He came when the Heavens were unsteady,

and prisoners cried out for release.
He did not wait for the perfect time.

He came when the need was deep and great.

He dined with sinners in all their grime,
turned water into wine.
He did not wait till hearts were pure.
In joy he came 
to a tarnished world of sin and doubt.

To a world like ours, of anguished shame

he came, and his Light would not go out.
He came to a world which did not mesh,
to heal its tangles, shield its scorn.

In the mystery of the Word made Flesh

the Maker of the stars was born.
We cannot wait till the world is sane

to raise our songs with joyful voice,

for to share our grief, to touch our pain,

He came with Love: Rejoice! Rejoice!
Madeleine L’Engle

(Christ) did not wait till the world was ready,
till (people) and nations were at peace.
He came when the Heavens were unsteady,
and prisoners cried out for release.
He did not wait for the perfect time.
He came when the need was deep and great.

We come together today, here on this Sunday of Advent, this time of waiting, this time of preparation. We have lit the Advent Candle of Love and perhaps we feel like that’s exactly what we need, what we are longing for. For something beyond whatever the chaos we may feel in our own lives, in the world around us.

We reach for and long for that Love we talk about that overcomes fear, that Light that shines in the darkness and is not overcome. Maybe we long for what we might hope Advent can be, a peaceful time set apart, some twinkling candles, and re-lived childhood memories.

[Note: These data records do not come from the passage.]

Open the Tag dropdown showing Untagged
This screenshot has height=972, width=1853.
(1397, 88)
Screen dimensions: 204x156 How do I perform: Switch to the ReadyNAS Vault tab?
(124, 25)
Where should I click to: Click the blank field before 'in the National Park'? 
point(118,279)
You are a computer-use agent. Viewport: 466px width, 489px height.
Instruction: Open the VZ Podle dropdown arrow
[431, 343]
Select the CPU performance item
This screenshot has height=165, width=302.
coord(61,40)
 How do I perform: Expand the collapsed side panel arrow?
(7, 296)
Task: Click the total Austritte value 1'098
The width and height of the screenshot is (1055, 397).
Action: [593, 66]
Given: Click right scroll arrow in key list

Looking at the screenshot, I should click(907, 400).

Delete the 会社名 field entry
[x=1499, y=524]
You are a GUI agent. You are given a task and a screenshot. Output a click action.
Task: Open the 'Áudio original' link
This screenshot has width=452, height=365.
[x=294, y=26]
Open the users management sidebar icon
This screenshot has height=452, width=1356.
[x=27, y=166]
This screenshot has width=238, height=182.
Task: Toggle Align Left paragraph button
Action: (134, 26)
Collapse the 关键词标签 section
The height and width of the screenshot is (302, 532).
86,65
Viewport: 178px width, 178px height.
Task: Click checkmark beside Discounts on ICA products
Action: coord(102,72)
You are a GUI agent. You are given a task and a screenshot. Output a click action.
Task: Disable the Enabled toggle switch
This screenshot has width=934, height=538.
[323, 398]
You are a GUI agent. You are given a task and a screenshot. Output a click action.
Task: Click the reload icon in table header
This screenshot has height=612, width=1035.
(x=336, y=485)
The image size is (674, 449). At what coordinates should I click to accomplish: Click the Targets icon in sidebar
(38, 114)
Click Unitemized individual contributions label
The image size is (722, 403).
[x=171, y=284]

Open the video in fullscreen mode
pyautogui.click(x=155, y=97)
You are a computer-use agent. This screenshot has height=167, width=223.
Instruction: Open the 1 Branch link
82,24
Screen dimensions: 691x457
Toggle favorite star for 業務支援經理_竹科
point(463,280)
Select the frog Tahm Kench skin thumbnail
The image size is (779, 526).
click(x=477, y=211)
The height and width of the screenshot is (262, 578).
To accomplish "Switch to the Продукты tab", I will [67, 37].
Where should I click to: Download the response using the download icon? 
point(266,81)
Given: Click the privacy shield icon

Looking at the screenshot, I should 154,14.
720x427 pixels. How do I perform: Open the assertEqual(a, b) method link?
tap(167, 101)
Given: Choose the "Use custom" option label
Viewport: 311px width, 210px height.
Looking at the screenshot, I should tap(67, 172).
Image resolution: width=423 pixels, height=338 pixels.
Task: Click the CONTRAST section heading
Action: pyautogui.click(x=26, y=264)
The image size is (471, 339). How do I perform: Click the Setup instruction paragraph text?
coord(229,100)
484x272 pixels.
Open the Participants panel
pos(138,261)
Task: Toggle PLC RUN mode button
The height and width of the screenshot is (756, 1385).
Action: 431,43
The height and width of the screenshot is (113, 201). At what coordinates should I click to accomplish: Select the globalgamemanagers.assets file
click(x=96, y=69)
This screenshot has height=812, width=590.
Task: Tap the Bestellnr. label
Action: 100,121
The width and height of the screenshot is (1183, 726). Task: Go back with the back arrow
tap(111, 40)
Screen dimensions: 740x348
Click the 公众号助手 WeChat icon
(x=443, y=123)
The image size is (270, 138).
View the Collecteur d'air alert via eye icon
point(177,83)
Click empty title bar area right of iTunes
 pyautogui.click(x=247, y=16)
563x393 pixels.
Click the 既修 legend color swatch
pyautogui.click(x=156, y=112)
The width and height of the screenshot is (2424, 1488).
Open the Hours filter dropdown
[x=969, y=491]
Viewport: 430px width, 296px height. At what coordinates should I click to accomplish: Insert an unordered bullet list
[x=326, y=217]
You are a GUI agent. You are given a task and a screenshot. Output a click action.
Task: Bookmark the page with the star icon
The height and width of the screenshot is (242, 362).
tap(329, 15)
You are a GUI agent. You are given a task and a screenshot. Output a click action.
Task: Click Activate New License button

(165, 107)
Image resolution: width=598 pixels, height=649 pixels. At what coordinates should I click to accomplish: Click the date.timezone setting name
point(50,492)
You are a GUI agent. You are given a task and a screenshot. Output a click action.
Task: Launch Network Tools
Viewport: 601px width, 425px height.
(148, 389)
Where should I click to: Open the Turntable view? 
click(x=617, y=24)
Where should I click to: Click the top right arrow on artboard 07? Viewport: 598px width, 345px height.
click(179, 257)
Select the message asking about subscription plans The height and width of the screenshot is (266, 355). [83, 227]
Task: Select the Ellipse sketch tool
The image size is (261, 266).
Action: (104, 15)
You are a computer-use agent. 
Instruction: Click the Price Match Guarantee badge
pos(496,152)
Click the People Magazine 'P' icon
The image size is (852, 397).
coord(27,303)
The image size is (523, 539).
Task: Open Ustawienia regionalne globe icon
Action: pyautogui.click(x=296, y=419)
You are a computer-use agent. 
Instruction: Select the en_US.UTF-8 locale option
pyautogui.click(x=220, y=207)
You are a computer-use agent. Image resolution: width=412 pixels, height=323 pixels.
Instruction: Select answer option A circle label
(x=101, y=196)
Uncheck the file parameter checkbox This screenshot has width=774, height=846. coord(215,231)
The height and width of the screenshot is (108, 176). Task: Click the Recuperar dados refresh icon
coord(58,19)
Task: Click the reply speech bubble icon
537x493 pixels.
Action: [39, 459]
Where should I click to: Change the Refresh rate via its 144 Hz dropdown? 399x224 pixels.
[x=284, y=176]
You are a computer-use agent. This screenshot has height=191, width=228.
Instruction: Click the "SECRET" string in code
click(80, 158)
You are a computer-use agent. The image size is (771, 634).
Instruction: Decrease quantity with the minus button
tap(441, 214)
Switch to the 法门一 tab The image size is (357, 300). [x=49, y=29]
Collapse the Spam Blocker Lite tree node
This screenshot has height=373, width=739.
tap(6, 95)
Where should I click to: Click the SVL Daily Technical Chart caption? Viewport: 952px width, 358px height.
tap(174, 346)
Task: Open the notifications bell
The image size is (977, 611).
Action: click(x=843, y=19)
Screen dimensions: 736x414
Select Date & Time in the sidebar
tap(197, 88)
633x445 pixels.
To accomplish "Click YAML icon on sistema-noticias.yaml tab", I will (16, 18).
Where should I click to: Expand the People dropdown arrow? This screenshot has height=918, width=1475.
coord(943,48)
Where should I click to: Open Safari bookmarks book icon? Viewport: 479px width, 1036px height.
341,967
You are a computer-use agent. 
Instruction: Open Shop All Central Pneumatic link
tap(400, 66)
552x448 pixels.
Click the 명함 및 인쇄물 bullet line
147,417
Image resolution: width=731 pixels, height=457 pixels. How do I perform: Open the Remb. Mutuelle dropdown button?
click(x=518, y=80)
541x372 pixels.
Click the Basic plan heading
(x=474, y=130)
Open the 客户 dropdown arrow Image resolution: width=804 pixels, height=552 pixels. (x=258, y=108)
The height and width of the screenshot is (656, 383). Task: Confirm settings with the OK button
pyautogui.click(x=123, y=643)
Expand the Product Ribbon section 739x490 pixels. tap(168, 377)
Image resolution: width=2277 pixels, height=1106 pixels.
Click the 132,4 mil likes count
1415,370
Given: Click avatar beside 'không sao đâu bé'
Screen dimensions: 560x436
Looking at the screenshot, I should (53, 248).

And then we get this passage. “Repent!” “Prepare the way!” “Make paths straight!”

We can read this and superimpose our own ideas of God and the Light and our own criteria for what it takes for it to come. “Prepare the way!” That must mean I need to have my house clean, all the gifts bought and wrapped, my finances in order, my inner-life in pristine condition. Probably in order for God to show up, I need to pray for long periods of time, every day, not make any questionable moral decisions, and never question or doubt. Probably if we were really doing good Advent preparation, we need to have everything in order, and have it all figured out—right?!

But no, this is not the Advent we find in the gospel, this is not the Advent we need today. The Advent we find comes into the middle of dark and messy, into a world that was engulfed in fear and chaos. Emmanuel, “God with us,” entered into a time in history when things where dark and grim, where fear and uncertainty ran rampant, and when people were crying out for another way.

John comes in from the wilderness and calls for repentance, calls to prepare a way for the Lord. This may seem counter to what we picture the preparation for Christ ought to be, but maybe John might be answering the question of “what are you waiting for?” more than he is trying to scare people into submission like a loud street preacher. At the very least, I think he’s showing us where our values are, and what it is that we actually need.

As my friend Alex pointed out, John shows up in the aftermath of Jesus’ birth, and the aftermath of Herod’s slaughter of hundreds of children. He shows up to people who are hurting and grieving that the empire had just murdered their babies. He shows up in the midst of the shrieking of Rachel and all the mothers whose children were taken from them.

But he also shows up right after the hope of the whole world has just been born. He shows up when God came into our world. And he comes out of the wilderness to talk about that hope. John came to proclaim a hope to people who were oppressed, proclaiming the kingdom of God over the kingdom of the empire. Offering the possibility that there is something more than capitalism, and that security in physical things won’t save us.

And Emanuel, God with us, comes to us in the middle of all the uncertainty and through Christ’s very presence—vulnerable in infant flesh—and opens up another way. With God with us, lions and sheep will lie down together. With God with us, and we’ll be able to sit across from that relative at the Christmas dinner table and find humanity beyond our differences. With God with us we will find that actually the kingdom of God—the love, the hope—is bigger and stronger and more pervasive and more immediately present than any of the chaos and fear. In fact, it is right here, God with us. Love with us.
God comes in the middle of dark and messy.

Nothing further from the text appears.